I have been looking at house sales data from the UK (actually England and Wales). This is derived from the Land Registry data set (approx. 4GB) which contains all house sales data from mid 1990s. Data contains full address information so one can use reverse geo-coding to get the location of the sales.
Sales Density Over the Years
If we compare the number of sales over the years an interesting picture emerges. Below is the geographical distribution of active regions (w.r.t. number of sales).
Years 2004-2007 there is strong activity in the housing market – this is especially true for London (the big patch of green), South coast and South West of England.
The activity penetrates deeper (look at Wales and South West) as the saturation starts to kick in.
The financial crisis hits and we can immediately see a weakening of sales across England and Wales. It becomes more difficult to get a mortgage.
Market shows first signs of recovery especially around London.
Market recovery starts to gain momentum especially outside London.
The recovery is now fairly widespread thanks to various initiative by the Government, rock bottom interest rates and a generally positive feeling about the future.
Brexit and other factors kick in – the main issue is around ‘buy-to-let’ properties which are made less lucrative thanks to three-pronged attack: increase in stamp duty on a second house, removal of tax breaks for landlords and tightening of lending for a second home (especially interest-only mortgages).

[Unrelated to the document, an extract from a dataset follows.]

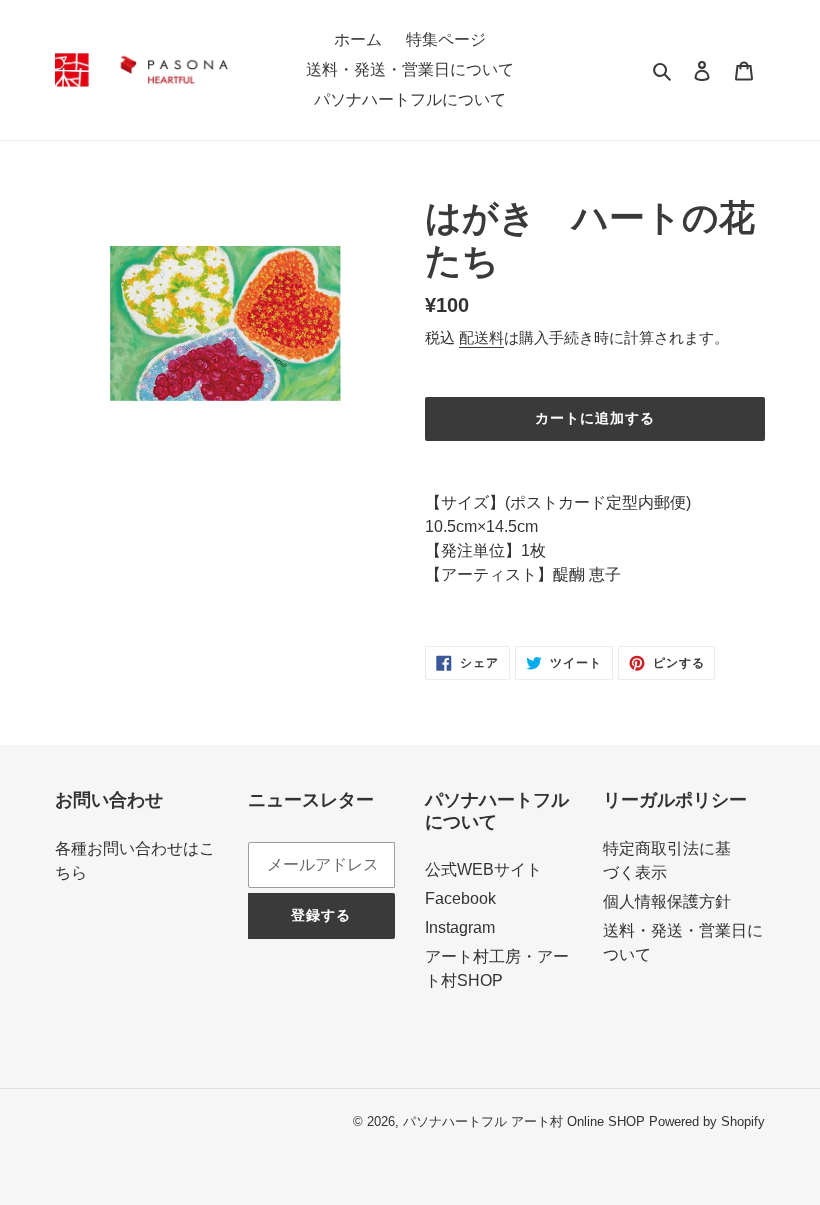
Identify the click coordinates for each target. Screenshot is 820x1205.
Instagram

Finally 2017 once can see that the market is again cooling down. Latest data suggests house prices have started falling once again and with the recent rise in interest rates it will make landing a good deal on a mortgage all that more difficult.
Average House Prices
Above graph shows how the Average price of Sales has changed over the Years. We see there is a slump in prices starting from 2017. It will be interesting to see how the house prices behave as we start 2018. It will be a challenge for people to afford higher mortgages as inflation outstrips income growth. This is especially true for first-time buyers. Given the recent bonanza of zero percent stamp duty for first time buyers I am not sure how much of an impact (positive) this will have.
Returns on Properties
Above graph shows how the returns and risks associated with a house change after a given number of years. It is clear that it is easier to get a return when a house is held for at least 5 years. Below that there is a risk of loosing money on the property. Properties resold within two years are most likely to make a loss. This also ties in with a ‘distress’ sale scenario where the house is sold without waiting for the best possible offer or in times of slowdown where easy term mortgages are not available.
Number of Times Re-sold
Above graph shows the number of times a house is re-sold (vertical) against the number of years it is held for before being re-sold. Most houses are re-sold within 5 years. But why a massive spike where houses are re-sold within 2 years? One possible explanation is that these are houses that are bought by a developer, improved and then re-sold within a year or so.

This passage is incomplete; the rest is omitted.